I do not believe that the Holy Spirit causes a miracle by which we are no longer human and subject to error. Obviously, I do not believe the biblical writers were inerrant. In fact, I idol out the Bible, making the Bible perhaps even bigger than God. I don't believe there are any rivals to God, and so I am not about to attribute inerrancy to a mere book, as that would make it equal to God, who alone is all-knowing.
The passages you cite above do not necessarily claim that the Bible is inerrant. Certainly one can claim that certain teachings we should take seriously, yet honor the fact they may contain errors.

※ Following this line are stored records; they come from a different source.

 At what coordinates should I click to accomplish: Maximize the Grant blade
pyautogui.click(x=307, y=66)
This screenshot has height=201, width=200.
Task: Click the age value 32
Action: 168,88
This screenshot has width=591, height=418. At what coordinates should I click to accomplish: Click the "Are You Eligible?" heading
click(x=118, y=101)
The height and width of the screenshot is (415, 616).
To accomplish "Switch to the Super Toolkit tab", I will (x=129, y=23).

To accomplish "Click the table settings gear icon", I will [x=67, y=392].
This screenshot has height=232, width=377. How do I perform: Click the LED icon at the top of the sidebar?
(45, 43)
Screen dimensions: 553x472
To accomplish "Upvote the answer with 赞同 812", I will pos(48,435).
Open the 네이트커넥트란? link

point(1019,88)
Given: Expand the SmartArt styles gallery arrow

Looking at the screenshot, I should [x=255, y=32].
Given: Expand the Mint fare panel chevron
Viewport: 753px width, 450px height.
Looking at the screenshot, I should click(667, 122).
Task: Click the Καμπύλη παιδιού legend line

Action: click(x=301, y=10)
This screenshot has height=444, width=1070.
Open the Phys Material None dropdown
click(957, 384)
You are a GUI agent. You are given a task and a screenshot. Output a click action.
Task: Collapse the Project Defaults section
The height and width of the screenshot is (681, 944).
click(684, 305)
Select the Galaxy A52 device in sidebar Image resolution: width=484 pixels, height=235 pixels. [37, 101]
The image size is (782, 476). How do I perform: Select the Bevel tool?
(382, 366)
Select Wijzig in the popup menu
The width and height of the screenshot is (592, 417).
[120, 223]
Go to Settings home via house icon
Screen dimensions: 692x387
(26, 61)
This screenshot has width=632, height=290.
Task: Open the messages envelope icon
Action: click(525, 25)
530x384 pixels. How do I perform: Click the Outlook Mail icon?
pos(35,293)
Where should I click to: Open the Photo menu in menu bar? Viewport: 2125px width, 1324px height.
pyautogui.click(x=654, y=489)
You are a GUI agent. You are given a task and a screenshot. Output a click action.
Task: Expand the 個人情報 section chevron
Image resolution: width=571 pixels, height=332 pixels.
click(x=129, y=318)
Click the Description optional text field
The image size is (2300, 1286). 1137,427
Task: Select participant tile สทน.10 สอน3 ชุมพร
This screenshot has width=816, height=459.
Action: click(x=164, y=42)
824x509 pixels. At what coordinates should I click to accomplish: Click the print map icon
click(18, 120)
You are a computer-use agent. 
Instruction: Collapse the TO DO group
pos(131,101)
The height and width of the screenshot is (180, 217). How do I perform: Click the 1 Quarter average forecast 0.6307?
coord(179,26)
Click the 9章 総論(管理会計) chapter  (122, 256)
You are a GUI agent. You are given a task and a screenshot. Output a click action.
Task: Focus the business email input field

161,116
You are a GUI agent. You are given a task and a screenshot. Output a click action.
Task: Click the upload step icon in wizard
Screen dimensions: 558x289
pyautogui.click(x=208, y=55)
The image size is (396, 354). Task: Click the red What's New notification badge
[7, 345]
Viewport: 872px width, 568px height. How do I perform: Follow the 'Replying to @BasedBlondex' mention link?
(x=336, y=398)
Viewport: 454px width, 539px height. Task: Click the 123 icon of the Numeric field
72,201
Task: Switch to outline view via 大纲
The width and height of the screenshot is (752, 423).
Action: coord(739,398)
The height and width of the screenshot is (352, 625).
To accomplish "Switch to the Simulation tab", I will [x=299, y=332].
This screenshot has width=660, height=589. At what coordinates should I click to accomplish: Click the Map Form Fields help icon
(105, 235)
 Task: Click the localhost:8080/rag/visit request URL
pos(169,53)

Claims the Bible makes about "scripture" are vague, simply because there is no specification is to what is scripture and what not. Nothing like the canon, our Bible came along until much, much later. Choosing what books are to be canon often involved highly arbitrary decisions on the part of the church fathers. That's why we have two Bibles, Protestant and Catholic, or Septuagint and Hebrew. Is the apocraphy canon or not? Greek speaking Jews, yes. Catholic church, yes. Protestantism, initially yes then no, all heretical. Do James and Ester belong in the Bible? Luther said that Ester should be thrown in the Danube, and that James was a "straw epistle", which, in his translation of the Bible, he relegated to a section separate from the rest.

I consider much of the OT a false revelation or account of what not to believe. A question, for example, was asked in this forum why the OT permits slavery. My answer is that the OT was composed by writers in a semi-literate basically barbarian society. At the top, was a warrior god, YHWH, who was the fascist of all fascists, given to cruel, sadistic punishments. Now, I believe God is a God of love. Hence, I do not consider these OT accounts valid at all. Incidentally, my position here represents the early Christian gnostic movement, which the church violently put down.

Hope this answers your questions.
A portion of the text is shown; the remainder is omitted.